Population genetic structure

The amount of genetic variation explained by differences among groups was higher when samples where ordered in three groups (clade A, clade B, and clades C-D, Table 3) than when ordered in two groups (clade A vs the others). However, the amount of genetic variation explained by differences among localities within groups was systematically higher than that explained by differences among groups. The amount of genetic variation explained by differences among localities within groups was similar for both mtDNA and nDNA, but the amount of genetic differences among groups was higher for nDNA compared to mtDNA.

View this table:
Table 3.

Analysis of Molecular variance result for mtDNA (Cytb + 12S RNA) and nDNA (ApoB + IRBP + RAG1 + vWF).

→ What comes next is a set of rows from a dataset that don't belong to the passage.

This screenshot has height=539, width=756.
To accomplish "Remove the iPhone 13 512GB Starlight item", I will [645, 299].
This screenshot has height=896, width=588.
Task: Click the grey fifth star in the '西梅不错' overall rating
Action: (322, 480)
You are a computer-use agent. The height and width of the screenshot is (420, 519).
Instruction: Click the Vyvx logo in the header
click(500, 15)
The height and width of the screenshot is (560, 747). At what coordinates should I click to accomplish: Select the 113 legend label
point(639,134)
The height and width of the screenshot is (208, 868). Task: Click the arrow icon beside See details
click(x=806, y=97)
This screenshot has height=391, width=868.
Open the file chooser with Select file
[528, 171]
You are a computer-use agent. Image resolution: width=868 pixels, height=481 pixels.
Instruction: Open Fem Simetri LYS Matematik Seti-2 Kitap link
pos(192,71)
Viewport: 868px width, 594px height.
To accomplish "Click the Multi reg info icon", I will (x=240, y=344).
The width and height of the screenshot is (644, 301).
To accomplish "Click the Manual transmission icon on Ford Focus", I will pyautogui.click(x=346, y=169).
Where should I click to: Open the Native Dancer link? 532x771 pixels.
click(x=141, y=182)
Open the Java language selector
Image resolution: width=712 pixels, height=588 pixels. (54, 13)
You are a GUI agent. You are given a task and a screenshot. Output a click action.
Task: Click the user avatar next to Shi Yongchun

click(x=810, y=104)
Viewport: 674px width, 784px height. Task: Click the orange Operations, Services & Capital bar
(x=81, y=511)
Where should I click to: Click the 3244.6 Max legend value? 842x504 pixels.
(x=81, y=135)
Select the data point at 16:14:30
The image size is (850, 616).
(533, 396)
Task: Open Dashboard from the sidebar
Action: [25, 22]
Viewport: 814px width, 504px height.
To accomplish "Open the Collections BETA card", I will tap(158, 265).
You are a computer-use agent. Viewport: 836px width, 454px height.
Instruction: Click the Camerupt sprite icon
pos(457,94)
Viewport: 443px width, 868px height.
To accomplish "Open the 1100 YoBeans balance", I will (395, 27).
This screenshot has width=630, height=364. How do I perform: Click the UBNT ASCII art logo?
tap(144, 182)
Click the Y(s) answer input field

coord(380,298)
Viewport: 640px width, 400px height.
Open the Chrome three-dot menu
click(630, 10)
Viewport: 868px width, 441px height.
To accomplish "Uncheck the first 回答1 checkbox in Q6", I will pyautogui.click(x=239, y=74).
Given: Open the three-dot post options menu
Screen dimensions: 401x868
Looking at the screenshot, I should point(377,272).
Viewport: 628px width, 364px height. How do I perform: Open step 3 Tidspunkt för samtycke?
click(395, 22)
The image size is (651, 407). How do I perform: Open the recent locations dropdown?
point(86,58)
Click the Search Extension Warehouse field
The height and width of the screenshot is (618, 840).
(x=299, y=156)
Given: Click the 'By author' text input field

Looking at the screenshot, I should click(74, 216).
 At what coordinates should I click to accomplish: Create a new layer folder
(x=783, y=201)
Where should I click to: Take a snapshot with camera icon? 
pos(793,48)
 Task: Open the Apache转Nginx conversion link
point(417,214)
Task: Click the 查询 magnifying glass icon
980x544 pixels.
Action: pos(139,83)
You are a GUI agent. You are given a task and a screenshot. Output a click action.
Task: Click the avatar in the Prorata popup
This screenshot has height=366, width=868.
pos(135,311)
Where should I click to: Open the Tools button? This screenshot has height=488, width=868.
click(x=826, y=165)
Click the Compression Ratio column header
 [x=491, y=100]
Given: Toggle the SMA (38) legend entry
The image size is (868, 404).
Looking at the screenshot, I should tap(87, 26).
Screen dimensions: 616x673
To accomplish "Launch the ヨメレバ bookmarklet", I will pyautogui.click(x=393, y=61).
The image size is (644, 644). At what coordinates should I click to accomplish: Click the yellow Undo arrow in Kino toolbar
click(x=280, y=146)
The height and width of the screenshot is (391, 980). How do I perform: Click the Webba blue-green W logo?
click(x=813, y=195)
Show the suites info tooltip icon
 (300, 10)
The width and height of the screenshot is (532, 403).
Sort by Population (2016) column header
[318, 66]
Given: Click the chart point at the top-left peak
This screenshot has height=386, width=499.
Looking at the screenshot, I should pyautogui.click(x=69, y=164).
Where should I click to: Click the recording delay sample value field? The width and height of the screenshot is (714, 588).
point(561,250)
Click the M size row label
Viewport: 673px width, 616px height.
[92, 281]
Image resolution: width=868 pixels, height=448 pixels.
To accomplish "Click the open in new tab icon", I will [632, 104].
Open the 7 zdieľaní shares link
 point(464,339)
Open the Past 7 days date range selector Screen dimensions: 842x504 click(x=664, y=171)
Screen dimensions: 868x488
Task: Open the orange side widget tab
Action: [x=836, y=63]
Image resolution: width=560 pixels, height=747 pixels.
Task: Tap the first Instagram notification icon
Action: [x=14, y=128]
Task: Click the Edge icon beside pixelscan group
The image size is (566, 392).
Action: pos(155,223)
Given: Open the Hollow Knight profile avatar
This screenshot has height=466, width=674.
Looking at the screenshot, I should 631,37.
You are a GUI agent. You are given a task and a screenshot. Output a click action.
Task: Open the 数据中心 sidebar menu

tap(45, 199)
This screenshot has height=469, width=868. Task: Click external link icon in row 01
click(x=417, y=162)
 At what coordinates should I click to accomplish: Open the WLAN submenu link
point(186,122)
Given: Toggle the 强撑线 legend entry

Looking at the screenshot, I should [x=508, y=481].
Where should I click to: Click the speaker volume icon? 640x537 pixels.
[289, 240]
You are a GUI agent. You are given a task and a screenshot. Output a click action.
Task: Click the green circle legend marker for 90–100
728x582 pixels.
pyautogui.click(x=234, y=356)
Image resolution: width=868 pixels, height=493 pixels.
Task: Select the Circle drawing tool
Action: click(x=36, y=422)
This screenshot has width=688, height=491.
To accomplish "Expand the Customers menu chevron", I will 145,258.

The mantel test comparing geographical and genetic distances (ΦST) using concatenated mtDNA markers and nDNA markers indicated a significant correlation between geographic and genetic distance matrices when considering all pairwise comparisons (mtDNA R2=0.15, p<0.01, RXY=0.36; and nDNA R2=0.31, p<0.01, RXY=0.56; Fig 4a-b). In particular pairwise differences that involved one locality from clade A vs localities from the other two clades displayed the highest ΦST for both mtDNA and nDNA (Fig 4c-d).

Figure 4.
Figure 4.

Pairwise geographic and genetic distances between all individuals for a) mtDNA (Cytb + 12S RNA) and b) nDNA (ApoB + IRBP + RAG1 + vWF). Comparation of genetic differentiation indexes (ΦST) between clades and inter-clades for c) mtDNA and d) nDNA concatenated.

Historical demography

Both Cytb Fu’s Fs and Tajima’s D statistics were negative for clades B, C and D but only statistically significant for clades B and D (Table 4). In addition, the mismatch distribution for Cytb gene indicated a unimodal distribution for clades B (Tau = 0.65), C (Tau = 1.04) and D (Tau = 0.34) but not for clade A, for which a multimodal mismatch distribution was fitted (Tau = 1.54) (Fig S4). Overall, these mtDNA results suggest that southern clades (B-C and D) but not A have undergone recent demographic expansions. In contrast, most nDNA genes had values not significantly different from zero.

View this table:
Table 4.

Neutrality tests for different clades. Fs= Fs’ Fu, D = Tajima’s D. Statistically significant values (p < 0.05) are indicated in bold

Discussion

This study presents the most complete species-level genetic differentiation and phylogeographic assessment of one of the most intriguing relict marsupials, Dromiciops. By increasing the number of samples per locality and genes sequenced, we recovered the previously reported structure (Himes et al., 2008), but also identified a novel, well-differentiated clade in the south. Likewise, our fossil-calibrated phylogeny suggests deep divergence times that go back to ∼13 Mya between clade A and the common ancestor of clades (B,C,D). This divergence would have occurred a few million years after the disappearance of other microbiotherids from the fossil record, in the Miocene (Goin & Abello, 2013). Thus, we conclude that clade A (northern localities) is a different species (Dromiciops bozinovici, as proposed by D’Elia et al. 2016). The other three clades have diversified more recently but still within the Miocene timescale, which is in sharp contrast with the previously hypothesized Pleistocenic scenario (Himes et al., 2008; see Fig 5).

Figure 5.
Figure 5.

A schematic calibrated phylogeny depicting the conclusions of this study (clades are named according to D’Elia et al. 2016 propositions), in contrast with (a) the previously proposed model by Himes et al. (2008) who attributed the divergence of Dromiciops clade to recent Pleistocenic events. In this study (b), the calibrated divergence times indicate an early speciation event producing D. bozinovici soon after the disappearing Microbiotherium species from the fossil record (Goin and Abello, 2013). Asterisk denote a putative species as proposed by D’Elia et al. (2016) which however did not surpass the gdi threshold. Branch lengths and splits are scaled to the whole period of 30 My.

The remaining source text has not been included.